Auch dann, wenn wir hochgeehrt sind, wenn wir alle Preise aus Kunst, Kultur und Wissenschaften erhalten, wenn wir in den Geschichtsbüchern stehen, wenn uns Denkmäler gesetzt werden und Strassen, Schulen und Krankenhäuser unsere Namen erhalten: Was bringt uns das wirklich?

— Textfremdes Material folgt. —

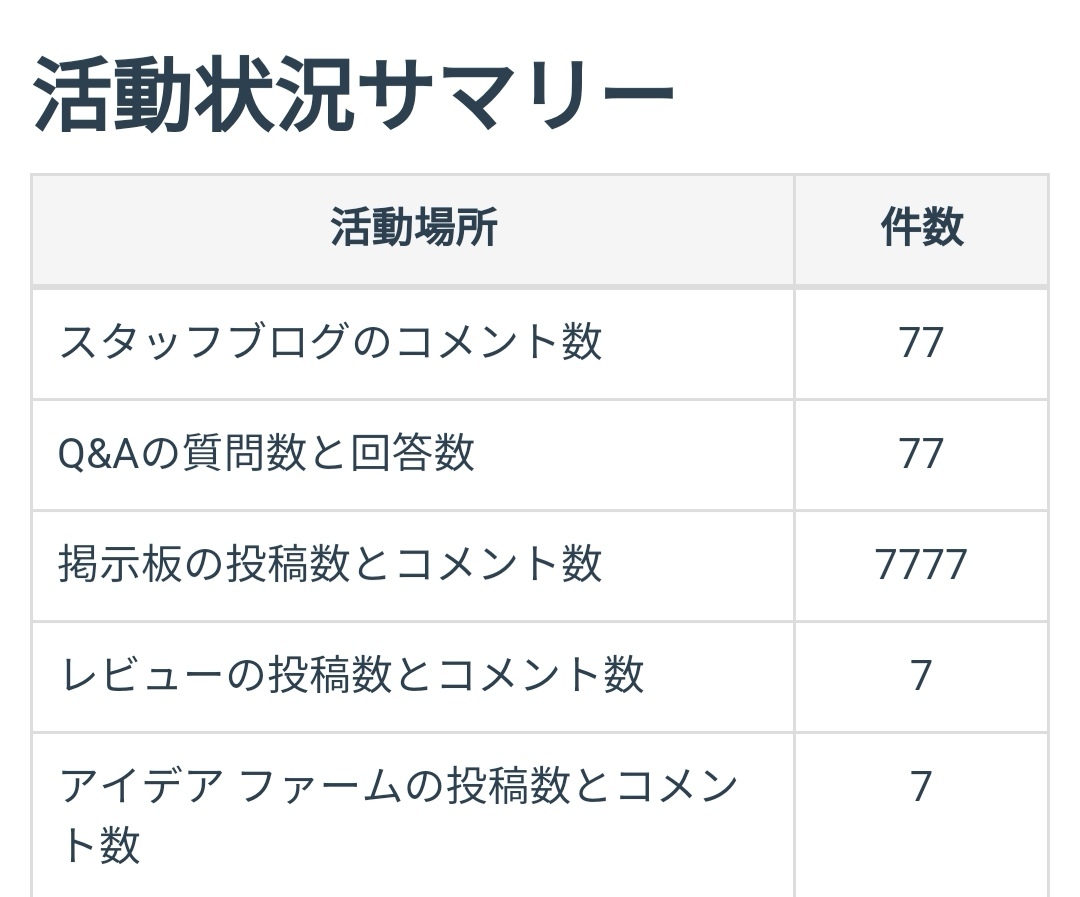The width and height of the screenshot is (1080, 897).
Task: Click the word 活動状況 in the title
Action: click(194, 97)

Schon die alten Römer wussten das: Zog ein Kaiser oder ein Feldherr siegreich durch die Strassen Roms, hochgeehrt und bejubelt von allen, dann hielt ein Sklave einen Lorbeerkranz über den Kopf des Siegers und sprach: "Bedenke: Aller Ruhm ist vergänglich!" Tatsächlich: Viele, die zu Lebzeiten berühmt gewesen sind, sind heute vergessen, aber auch die, deren Namen wir noch kennen und die wir noch nach Jahrhunderten verehren, haben nichts mehr davon. Selbst die Erinnerung an Goethe, Schiller und an all die Anderen wird eines Tages verblassen, und sie werden irgendwann vergessen sein.

Jesus hat da weitaus mehr zu bieten: Eine Wohnstatt, ein Leben in Seiner Gegenwart, Glück, Gesundheit, Freude, Licht. Deshalb habe ich die Welt gegen Ihn eingetauscht.